Reproduce the data below line by line, from its first line to the line with "Open the Editing", both included, and nothing past that point.

(Saved data entries)
-*-
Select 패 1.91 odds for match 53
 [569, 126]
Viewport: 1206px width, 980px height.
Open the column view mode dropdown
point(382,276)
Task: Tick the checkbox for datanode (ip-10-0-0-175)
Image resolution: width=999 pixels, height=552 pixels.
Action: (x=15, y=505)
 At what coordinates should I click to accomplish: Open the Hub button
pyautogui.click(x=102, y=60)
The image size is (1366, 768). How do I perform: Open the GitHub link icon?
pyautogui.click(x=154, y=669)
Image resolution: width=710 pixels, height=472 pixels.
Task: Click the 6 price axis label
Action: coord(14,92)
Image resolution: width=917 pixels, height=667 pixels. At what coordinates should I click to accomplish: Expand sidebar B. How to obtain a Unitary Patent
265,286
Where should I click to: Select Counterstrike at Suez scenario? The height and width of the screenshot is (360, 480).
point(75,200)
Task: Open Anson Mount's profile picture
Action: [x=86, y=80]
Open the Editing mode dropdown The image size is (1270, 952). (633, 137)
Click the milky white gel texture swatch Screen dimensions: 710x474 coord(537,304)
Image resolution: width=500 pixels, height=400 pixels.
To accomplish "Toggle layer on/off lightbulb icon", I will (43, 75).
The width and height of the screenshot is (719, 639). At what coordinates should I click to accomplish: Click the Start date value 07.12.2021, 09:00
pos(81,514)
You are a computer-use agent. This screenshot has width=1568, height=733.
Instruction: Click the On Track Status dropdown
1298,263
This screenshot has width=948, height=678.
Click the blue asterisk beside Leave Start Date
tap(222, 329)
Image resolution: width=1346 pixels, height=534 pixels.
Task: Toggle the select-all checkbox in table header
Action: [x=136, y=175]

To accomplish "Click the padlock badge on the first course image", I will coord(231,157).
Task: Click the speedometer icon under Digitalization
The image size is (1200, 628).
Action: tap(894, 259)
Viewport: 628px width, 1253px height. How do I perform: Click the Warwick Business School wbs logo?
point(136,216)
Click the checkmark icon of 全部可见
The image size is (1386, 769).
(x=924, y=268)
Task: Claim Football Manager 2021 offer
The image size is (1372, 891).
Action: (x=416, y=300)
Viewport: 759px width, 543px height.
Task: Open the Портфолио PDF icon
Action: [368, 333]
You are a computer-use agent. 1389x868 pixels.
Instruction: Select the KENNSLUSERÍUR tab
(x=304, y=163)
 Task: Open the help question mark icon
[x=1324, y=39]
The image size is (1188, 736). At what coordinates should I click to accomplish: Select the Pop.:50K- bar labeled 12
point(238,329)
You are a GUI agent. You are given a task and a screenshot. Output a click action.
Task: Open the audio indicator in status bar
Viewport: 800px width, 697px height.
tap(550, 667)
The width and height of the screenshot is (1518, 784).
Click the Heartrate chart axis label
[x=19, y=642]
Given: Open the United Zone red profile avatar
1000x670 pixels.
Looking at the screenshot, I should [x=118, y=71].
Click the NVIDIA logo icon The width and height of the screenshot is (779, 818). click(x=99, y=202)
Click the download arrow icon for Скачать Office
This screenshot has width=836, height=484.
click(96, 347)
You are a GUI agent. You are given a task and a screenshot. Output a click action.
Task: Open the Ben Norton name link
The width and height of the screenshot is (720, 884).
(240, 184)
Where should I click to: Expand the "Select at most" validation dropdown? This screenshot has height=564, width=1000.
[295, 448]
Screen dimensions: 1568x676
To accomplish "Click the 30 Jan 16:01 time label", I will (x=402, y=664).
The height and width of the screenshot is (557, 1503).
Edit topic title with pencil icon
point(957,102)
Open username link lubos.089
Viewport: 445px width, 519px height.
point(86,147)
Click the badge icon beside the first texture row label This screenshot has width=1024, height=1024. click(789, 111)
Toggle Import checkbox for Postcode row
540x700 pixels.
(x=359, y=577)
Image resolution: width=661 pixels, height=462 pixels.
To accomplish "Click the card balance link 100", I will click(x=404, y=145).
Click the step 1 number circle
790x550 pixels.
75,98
-*-
• [Exercise solution]
Select 패 1.91 odds for match 53
 [569, 126]
Viewport: 1206px width, 980px height.
Open the column view mode dropdown
point(382,276)
Task: Tick the checkbox for datanode (ip-10-0-0-175)
Image resolution: width=999 pixels, height=552 pixels.
Action: (x=15, y=505)
 At what coordinates should I click to accomplish: Open the Hub button
pyautogui.click(x=102, y=60)
The image size is (1366, 768). How do I perform: Open the GitHub link icon?
pyautogui.click(x=154, y=669)
Image resolution: width=710 pixels, height=472 pixels.
Task: Click the 6 price axis label
Action: coord(14,92)
Image resolution: width=917 pixels, height=667 pixels. At what coordinates should I click to accomplish: Expand sidebar B. How to obtain a Unitary Patent
265,286
Where should I click to: Select Counterstrike at Suez scenario? The height and width of the screenshot is (360, 480).
point(75,200)
Task: Open Anson Mount's profile picture
Action: [x=86, y=80]
Open the Editing mode dropdown The image size is (1270, 952). (633, 137)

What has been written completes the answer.